------ TEXTE RETENU

Tableau 20 : Analyse de l’effet dynamique de la privatisation sur la productivité commerciale

Analyse de l’effet dynamique de la privatisation sur la productivité commerciale

Source : l’auteur à partir des données de l’ARSEL, la CTR, l’INS et la SNI

Au préalable, il faut mentionner que la variable taille à un effet positif et significatif au seuil de 5% sur la productivité alors que le cycle a un effet positif et significatif sur la productivité. Cet effet positif est conforme aux anticipations habituelles.

L’effet exercé par le temps (T) sur la productivité est positif et significatif pour une (1) seule entreprise (SEPBC) et négatif et significatif pour quatre (4) entreprises (AES-SONEL, CDC, CHOCOCAM et HEVECAM).

L’effet seuil de la privatisation est positif et significatif pour deux (2) entreprises (CAMRAIL et SOCAMAC) sur les huit (8) de l’échantillon. Inversement, il est négatif et significatif pour (3) trois entreprises (AES-SONEL, CDC et HEVECAM).

Toutefois, pour mieux saisir l’effet dynamique de la privatisation sur la productivité, il faut aller au-delà de la variable P et considérer plutôt TP. Les coefficients de cette dernière variable sont positifs et significatifs pour trois (3) entreprises (CAMRAIL, CDC et CHOCOCAM). Inversement, ils sont négatifs et significatifs pour deux (2) entreprises (AES-SONEL et HEVECAM). En somme, environ 37,5% des entreprises de notre échantillon ont subi l’effet positif de la privatisation (effet seuil et effet dynamique). Les tests de l’effet dynamique effectués sur l’autre indicateur (13) montrent plutôt que 6/8 soit 75% des entreprises privatisées de notre échantillon ont améliorés significativement leur bénéfice par employé.

------------
------ LIGNES DE DONNÉES

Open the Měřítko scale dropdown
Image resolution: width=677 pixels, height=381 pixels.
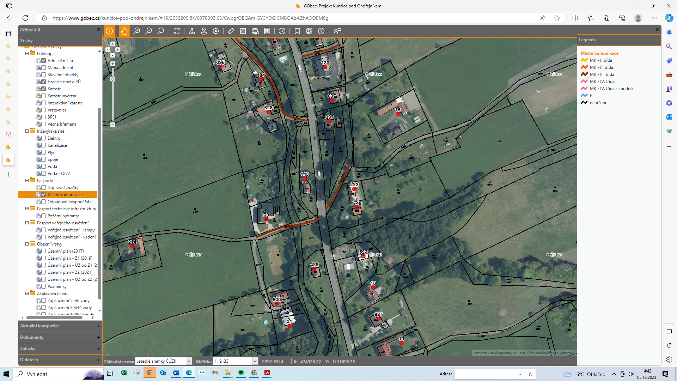click(255, 361)
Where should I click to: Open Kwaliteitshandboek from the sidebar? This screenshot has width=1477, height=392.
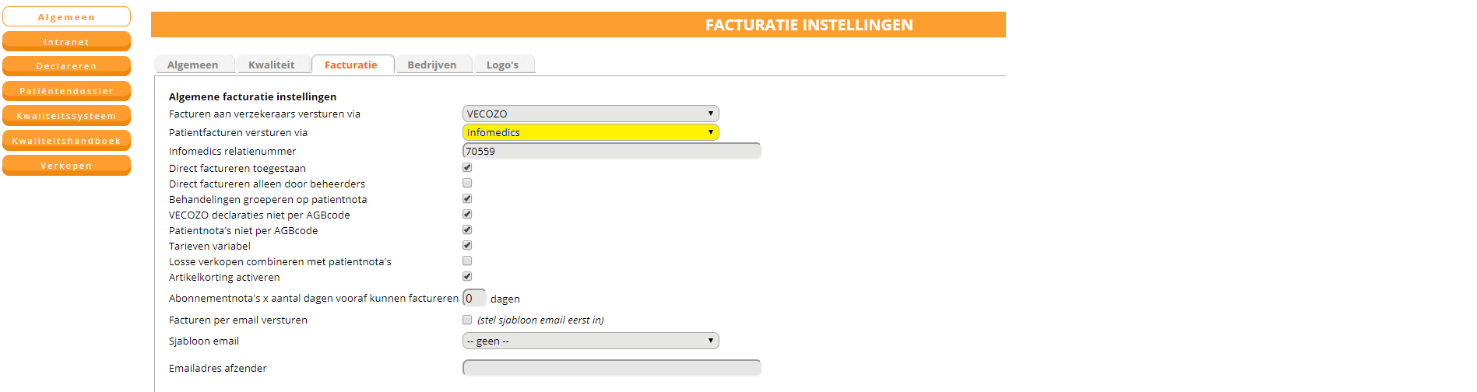[x=66, y=141]
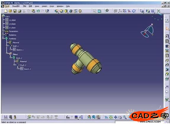Viewport: 170px width, 124px height.
Task: Click the Fit All In view icon
Action: 111,117
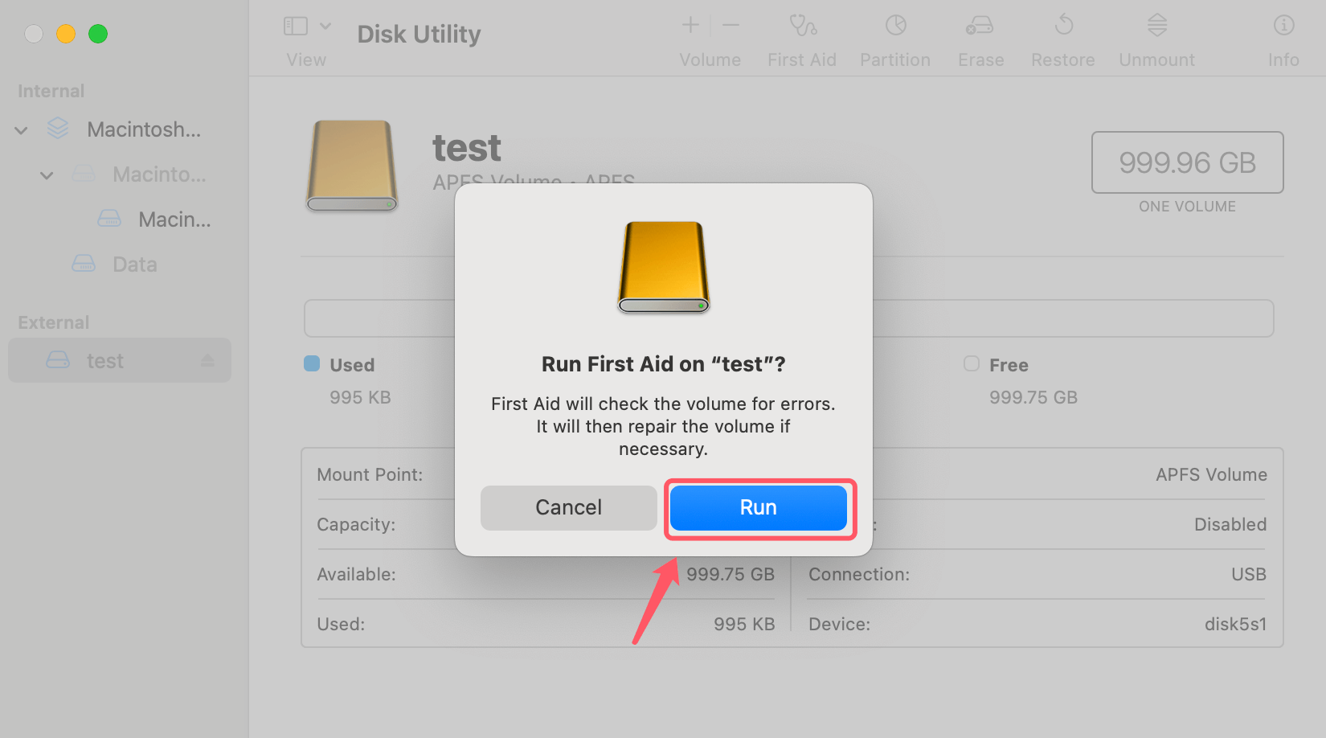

------------

• _CONSIGNE_: Prolongez le texte consacré à la privatisation et à la productivité des entreprises, à la suite de sa dernière phrase. On peut se passer des items ici.

• _EN RÉPONSE_:
On peut donc conclure qu’en termes d’effets dynamiques sur la productivité, le gain imputé à la privatisation n’est pas confirmé de façon absolue pour les entreprises camerounaises sur l’horizon pris en compte. Cette interprétation est plausible au vu des résultats de Villalonga ([2000], p. 62, tableau 7), selon lesquels l’effet positif ne se manifeste que de façon significative, sept ans après la privatisation tout au moins pour ce qui est des entreprises espagnoles car les grandes entreprises sont des systèmes relativement rigides, à forte inertie ; il faut du temps pour que les nouvelles orientations stratégiques, les modifications de structure ou les aménagements de la structure de gouvernance, qui font suite à une privatisation produisent des effets.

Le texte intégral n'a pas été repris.